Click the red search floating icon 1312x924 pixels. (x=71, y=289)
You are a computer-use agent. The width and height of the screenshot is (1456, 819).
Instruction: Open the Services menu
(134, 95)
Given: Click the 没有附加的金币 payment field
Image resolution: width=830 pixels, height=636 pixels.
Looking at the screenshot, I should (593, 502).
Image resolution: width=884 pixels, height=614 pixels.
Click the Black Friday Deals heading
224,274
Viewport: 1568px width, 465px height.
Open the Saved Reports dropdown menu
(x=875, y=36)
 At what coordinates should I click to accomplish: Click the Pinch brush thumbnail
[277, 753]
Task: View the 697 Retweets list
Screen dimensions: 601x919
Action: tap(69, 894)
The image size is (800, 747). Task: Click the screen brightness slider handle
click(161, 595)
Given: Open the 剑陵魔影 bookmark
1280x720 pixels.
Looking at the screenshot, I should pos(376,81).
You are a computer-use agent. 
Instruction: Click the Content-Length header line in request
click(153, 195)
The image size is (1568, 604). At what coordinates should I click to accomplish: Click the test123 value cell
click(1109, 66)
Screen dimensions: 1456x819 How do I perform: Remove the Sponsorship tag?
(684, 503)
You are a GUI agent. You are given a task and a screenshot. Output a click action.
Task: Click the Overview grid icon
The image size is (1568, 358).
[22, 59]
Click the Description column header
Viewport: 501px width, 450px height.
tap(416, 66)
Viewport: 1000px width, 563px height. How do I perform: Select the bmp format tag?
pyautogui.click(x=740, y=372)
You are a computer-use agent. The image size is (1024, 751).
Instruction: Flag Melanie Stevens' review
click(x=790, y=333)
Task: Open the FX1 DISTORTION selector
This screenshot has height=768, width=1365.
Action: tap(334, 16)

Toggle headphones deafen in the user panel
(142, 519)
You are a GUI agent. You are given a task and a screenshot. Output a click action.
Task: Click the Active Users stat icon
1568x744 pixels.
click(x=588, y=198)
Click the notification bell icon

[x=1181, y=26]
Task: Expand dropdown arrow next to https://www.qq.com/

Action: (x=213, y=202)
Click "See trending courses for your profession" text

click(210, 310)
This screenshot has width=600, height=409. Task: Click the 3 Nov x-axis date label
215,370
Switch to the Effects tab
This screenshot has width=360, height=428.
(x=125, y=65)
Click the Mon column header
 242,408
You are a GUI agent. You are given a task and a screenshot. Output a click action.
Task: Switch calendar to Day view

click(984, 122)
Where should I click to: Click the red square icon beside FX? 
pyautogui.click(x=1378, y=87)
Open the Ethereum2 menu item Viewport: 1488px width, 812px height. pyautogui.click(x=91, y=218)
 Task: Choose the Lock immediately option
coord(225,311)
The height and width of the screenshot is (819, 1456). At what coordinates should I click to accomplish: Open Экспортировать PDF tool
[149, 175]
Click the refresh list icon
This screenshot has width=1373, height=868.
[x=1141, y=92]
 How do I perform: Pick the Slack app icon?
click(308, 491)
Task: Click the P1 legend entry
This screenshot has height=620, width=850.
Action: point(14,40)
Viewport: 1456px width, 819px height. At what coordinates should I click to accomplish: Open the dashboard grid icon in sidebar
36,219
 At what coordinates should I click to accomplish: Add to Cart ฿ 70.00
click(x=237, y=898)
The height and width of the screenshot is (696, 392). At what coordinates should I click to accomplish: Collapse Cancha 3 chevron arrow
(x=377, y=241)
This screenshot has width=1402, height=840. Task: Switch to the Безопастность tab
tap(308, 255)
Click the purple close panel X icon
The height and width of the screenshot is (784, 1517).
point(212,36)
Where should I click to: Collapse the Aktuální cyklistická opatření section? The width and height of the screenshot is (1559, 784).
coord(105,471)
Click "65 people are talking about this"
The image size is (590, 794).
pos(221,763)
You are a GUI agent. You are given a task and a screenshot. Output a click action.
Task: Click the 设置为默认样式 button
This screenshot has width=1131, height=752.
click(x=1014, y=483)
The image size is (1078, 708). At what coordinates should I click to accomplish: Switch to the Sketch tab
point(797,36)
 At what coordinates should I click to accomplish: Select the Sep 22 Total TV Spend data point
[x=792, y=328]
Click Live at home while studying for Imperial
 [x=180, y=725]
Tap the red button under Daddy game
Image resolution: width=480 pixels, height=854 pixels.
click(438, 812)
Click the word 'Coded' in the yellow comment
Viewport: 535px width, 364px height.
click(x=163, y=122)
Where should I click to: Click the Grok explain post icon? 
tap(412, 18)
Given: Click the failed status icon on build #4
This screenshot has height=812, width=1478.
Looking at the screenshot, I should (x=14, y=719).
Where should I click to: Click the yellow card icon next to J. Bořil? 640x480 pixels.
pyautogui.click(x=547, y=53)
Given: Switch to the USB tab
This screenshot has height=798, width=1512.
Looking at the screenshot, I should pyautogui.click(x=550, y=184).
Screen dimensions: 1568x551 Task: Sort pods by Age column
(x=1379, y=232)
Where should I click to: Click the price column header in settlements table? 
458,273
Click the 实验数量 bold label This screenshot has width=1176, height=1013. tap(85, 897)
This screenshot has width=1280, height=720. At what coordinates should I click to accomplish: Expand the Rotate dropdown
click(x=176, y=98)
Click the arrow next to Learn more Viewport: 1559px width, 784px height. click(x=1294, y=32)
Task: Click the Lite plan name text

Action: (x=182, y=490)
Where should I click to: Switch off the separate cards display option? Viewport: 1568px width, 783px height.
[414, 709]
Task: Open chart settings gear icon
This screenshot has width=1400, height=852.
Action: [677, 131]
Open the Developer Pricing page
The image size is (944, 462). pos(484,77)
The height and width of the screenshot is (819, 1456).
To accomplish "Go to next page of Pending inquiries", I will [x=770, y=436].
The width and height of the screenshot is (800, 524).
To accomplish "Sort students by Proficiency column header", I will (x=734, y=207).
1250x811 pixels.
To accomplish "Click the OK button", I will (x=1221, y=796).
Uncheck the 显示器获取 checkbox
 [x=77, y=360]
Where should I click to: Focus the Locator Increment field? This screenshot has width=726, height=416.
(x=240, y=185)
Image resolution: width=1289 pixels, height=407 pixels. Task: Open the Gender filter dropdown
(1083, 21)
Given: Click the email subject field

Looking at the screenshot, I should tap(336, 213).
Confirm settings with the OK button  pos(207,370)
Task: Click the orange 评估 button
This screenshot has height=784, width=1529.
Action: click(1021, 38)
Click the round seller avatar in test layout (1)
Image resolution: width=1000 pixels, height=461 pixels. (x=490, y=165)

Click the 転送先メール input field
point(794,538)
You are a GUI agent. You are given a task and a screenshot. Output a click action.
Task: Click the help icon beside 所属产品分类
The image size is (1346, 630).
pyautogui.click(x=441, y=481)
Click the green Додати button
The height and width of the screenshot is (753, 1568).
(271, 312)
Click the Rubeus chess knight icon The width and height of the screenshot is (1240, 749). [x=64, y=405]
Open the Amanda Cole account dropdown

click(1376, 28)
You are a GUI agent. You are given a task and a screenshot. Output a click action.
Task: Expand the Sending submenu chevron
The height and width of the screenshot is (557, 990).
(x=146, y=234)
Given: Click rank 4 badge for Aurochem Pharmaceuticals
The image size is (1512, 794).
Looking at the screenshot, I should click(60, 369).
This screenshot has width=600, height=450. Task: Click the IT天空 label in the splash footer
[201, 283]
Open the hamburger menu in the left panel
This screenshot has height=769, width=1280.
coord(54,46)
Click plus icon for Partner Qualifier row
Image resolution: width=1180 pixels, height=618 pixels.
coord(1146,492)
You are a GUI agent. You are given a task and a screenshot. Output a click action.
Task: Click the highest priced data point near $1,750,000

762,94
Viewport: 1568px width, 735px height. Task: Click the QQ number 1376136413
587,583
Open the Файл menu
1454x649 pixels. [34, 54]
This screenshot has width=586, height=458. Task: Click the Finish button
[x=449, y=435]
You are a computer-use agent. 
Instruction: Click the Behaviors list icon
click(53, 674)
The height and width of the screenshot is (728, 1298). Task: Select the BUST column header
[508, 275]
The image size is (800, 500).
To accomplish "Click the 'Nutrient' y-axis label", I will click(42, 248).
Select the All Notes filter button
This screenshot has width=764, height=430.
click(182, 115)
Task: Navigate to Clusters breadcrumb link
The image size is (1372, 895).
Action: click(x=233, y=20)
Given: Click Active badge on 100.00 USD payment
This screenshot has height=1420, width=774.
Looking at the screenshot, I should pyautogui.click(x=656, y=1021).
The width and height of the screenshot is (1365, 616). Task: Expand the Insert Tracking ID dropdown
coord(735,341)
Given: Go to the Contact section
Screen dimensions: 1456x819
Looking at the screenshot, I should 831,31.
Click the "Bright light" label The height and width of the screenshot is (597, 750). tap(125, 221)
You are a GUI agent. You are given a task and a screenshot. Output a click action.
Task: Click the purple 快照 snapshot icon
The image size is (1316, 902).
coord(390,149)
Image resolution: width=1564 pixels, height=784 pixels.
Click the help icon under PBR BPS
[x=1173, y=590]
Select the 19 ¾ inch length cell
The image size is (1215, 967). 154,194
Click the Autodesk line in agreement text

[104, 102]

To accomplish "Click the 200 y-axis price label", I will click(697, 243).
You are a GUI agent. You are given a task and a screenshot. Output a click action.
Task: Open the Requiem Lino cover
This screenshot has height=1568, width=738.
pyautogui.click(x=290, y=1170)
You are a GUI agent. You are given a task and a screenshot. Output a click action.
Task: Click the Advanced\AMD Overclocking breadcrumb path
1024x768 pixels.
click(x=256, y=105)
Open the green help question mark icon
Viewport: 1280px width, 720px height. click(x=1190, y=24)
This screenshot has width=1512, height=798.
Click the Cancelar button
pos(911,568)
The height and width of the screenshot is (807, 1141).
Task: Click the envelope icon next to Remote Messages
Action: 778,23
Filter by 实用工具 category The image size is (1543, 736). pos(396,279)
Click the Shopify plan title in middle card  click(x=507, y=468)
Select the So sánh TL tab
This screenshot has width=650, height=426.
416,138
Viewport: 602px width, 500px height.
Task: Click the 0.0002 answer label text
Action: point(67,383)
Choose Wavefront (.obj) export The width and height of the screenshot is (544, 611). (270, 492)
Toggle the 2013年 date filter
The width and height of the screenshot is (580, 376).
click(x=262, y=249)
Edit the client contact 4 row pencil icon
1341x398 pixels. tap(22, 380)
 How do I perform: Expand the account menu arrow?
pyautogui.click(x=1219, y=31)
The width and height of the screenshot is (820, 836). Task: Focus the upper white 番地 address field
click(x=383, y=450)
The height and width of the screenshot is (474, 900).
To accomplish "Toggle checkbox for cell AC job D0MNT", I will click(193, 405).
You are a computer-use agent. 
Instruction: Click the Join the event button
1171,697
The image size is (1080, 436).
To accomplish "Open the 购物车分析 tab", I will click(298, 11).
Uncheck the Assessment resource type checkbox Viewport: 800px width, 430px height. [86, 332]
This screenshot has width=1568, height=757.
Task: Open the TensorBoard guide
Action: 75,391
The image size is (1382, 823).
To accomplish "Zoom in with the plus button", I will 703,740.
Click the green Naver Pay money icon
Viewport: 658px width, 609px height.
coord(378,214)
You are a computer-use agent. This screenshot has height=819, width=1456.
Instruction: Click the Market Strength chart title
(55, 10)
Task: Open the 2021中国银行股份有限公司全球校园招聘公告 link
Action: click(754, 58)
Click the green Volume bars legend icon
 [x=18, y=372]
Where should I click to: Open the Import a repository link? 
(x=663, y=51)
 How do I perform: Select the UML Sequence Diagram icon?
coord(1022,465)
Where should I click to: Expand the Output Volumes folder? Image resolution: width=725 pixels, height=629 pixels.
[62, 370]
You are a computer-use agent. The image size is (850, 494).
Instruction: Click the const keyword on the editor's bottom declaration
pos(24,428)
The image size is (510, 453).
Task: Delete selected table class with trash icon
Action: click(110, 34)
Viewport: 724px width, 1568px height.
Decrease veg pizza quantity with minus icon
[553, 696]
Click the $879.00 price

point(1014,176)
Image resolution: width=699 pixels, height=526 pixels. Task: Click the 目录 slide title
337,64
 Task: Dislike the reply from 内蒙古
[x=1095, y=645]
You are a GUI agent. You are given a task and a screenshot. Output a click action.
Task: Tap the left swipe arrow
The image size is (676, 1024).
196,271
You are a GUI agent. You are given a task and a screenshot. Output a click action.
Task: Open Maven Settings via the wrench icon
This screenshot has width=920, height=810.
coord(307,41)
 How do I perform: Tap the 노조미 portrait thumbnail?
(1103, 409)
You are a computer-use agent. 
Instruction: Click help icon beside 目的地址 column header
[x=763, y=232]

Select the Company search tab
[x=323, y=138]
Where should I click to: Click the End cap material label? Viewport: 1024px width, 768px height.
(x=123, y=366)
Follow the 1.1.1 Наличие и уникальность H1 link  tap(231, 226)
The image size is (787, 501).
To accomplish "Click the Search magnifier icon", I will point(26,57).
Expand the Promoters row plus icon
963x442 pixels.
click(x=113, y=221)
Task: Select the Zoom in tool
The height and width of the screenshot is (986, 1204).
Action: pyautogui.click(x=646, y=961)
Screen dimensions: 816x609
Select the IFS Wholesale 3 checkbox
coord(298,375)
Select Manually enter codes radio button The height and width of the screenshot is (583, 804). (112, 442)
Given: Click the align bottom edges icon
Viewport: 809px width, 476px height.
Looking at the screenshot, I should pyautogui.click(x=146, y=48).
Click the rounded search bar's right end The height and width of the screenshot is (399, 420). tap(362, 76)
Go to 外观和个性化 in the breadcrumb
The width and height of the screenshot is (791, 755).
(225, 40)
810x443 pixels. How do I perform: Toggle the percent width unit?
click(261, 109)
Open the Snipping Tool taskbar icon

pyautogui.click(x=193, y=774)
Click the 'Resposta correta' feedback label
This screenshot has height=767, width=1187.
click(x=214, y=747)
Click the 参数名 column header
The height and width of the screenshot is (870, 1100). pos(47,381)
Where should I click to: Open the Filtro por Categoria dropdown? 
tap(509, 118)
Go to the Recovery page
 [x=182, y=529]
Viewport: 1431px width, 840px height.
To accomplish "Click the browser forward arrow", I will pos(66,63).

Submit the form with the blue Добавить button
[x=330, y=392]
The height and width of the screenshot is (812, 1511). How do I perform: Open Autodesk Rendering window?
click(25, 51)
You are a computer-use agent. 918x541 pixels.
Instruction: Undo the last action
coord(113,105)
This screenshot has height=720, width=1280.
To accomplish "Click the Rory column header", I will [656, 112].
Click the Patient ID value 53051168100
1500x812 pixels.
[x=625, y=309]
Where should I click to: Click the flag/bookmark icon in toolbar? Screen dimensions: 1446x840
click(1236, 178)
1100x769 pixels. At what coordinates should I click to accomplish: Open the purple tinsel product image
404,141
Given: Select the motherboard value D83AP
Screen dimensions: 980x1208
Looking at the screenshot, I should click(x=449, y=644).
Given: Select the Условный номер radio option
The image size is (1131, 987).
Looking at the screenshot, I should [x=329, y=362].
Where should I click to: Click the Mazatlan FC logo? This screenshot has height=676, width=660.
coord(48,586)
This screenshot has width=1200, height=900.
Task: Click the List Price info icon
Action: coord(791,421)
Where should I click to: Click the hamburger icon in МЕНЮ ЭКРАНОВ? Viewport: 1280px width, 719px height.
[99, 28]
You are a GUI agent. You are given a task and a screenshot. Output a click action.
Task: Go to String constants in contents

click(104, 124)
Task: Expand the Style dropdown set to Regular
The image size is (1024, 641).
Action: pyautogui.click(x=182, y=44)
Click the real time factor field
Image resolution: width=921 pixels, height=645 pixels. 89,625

_____

◆ Directions for this task ◆
Swap "Screen dimensions" for "Screen size" in the data from the line with "You are a computer-use agent. 918x541 pixels." up to and including the line with "Looking at the screenshot, I should [x=329, y=362].", and write out those lines with nothing else altered.

◆ The output ◆
You are a computer-use agent. 918x541 pixels.
Instruction: Undo the last action
coord(113,105)
This screenshot has height=720, width=1280.
To accomplish "Click the Rory column header", I will [656, 112].
Click the Patient ID value 53051168100
1500x812 pixels.
[x=625, y=309]
Where should I click to: Click the flag/bookmark icon in toolbar? Screen size: 1446x840
click(1236, 178)
1100x769 pixels. At what coordinates should I click to accomplish: Open the purple tinsel product image
404,141
Given: Select the motherboard value D83AP
Screen size: 980x1208
Looking at the screenshot, I should click(x=449, y=644).
Given: Select the Условный номер radio option
The image size is (1131, 987).
Looking at the screenshot, I should [x=329, y=362].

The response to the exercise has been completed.